8. Savings Clause. Nothing herein contained, nor in any instrument or transaction related hereto, shall be construed or so operate as to require Maker, or any person liable for the payment of this Note, to pay interest in an amount or at a rate greater than the highest rate permissible under applicable law as amended from time to time. Should any interest or other charges paid by Maker, or any party liable for the payment of this Note, result in the computation or earning of interest in excess of the highest rate permissible under applicable law, then any and all such excess shall be and the same is hereby waived by Payee, and all such excess received by Payee shall be returned by Payee to Maker or to any party liable for the payment of this Note, it being the intent of the parties hereto that under no circumstances shall Maker or any party liable for the payment of this Note be required to pay interest in excess of the highest rate permissible under applicable law as amended from time to time.

 

 
 

 

 

9. Severability.

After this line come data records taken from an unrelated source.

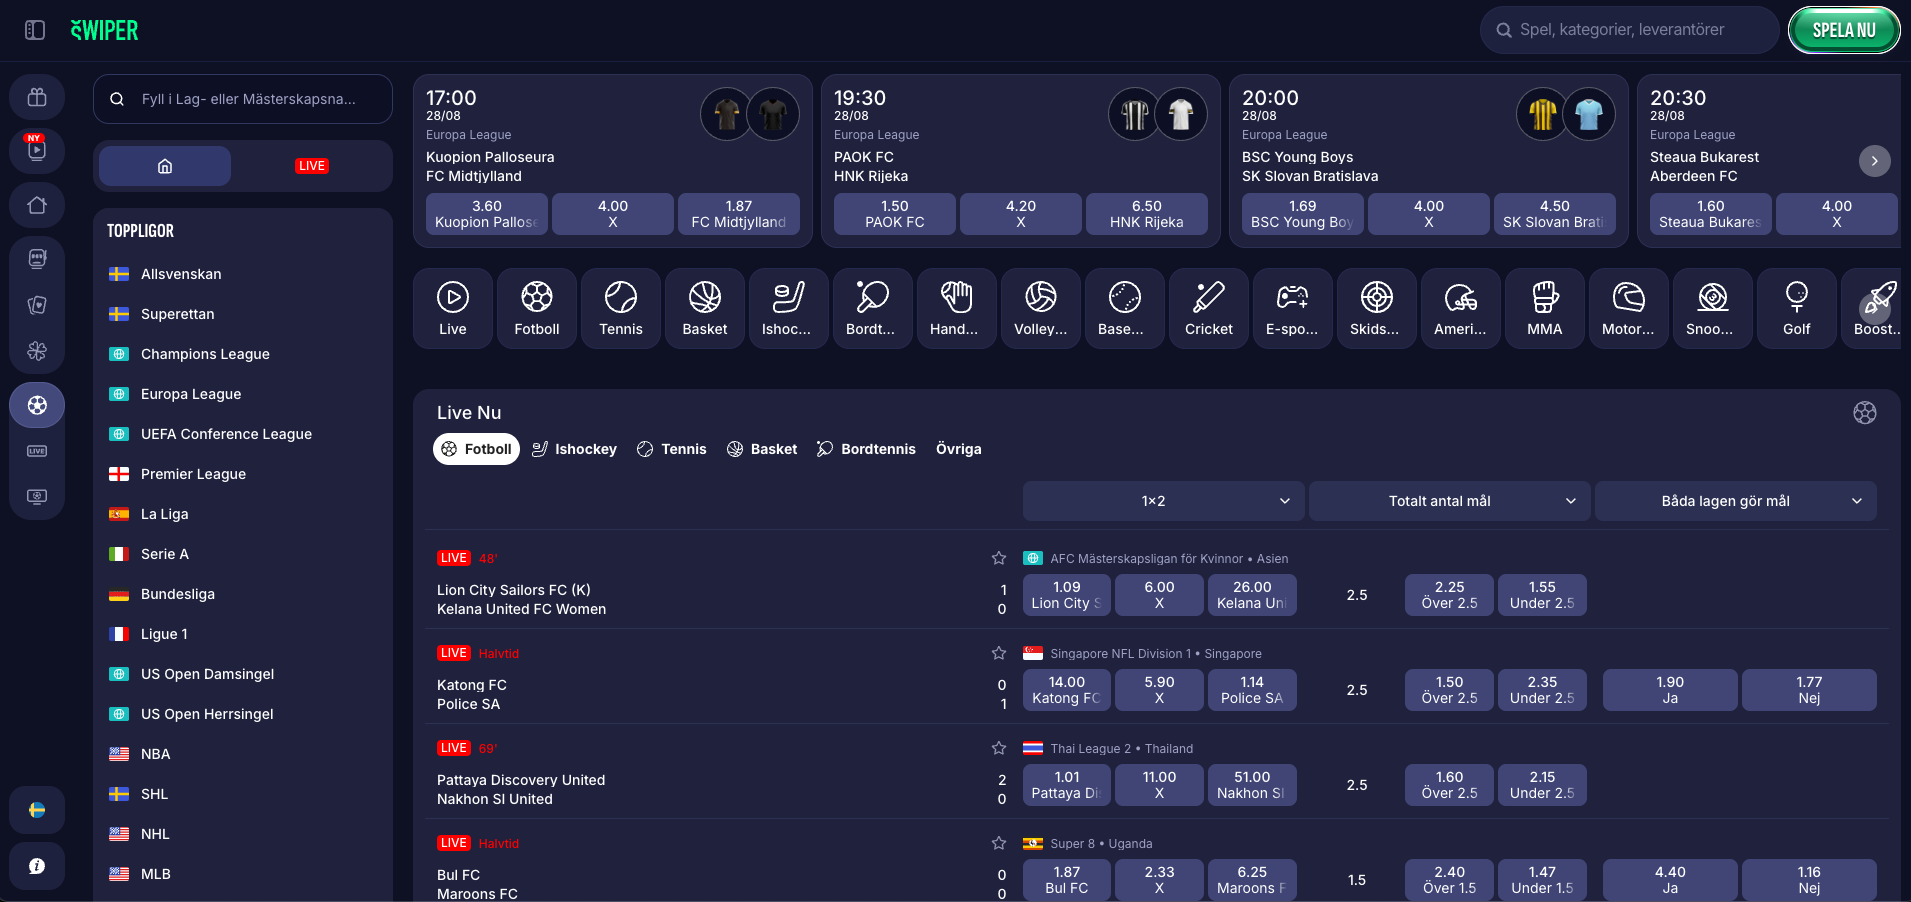Click the info icon in left sidebar
1911x902 pixels.
coord(37,866)
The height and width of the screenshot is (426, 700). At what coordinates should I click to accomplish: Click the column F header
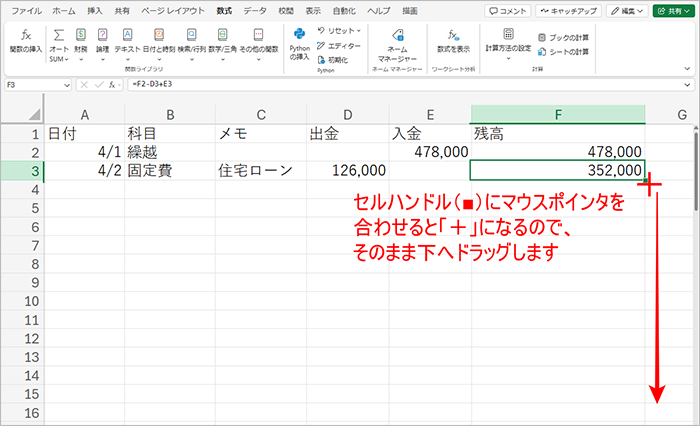click(557, 115)
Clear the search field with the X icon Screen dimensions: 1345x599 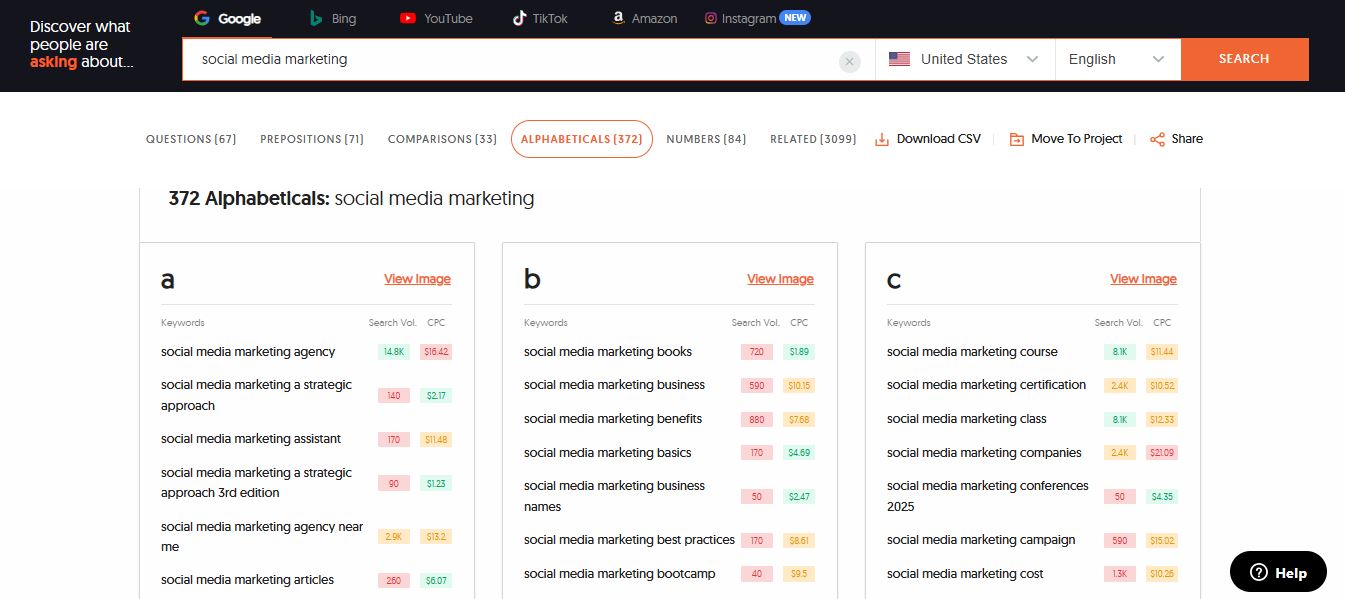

The unenforceability or invalidity of any provision of this Note as to any person or circumstances shall not render that provision or those provisions unenforceable or invalid as to any other provisions or circumstances, and all provisions hereof, in all other respects, shall remain valid and enforceable.

 

10. Waiver. No delay on the part of Payee in exercising any right or remedy hereunder shall operate as a waiver of such right or remedy. No single or partial exercise of a right or remedy shall preclude other or further exercise of that or any other right or remedy. The failure of Payee to insist upon strict performance of any term of this Note, or to exercise any right or remedy hereunder, shall not be construed as a waiver or relinquishment by the Payee for the future use of that term, right or remedy. No waiver of any right of the Payee is effective unless in writing executed by the Payee.

 

IN WITNESS WHEREOF, the Maker has executed this Note on the day and year first above written.

 

GRANDPARENTS.COM, LLC:
 
 
By:  
  /s/ Joseph Bernstein
  Joseph Bernstein, Managing Director
 
Agreed to and accepted by:
 
 
 
DAVID ROSS

 

 

 
 

 

 

FIRST AMENDMENT TO CONSULTING AND STRATEGIC

ADVISORY SERVICES AGREEMENT (THE “AGREEMENT”)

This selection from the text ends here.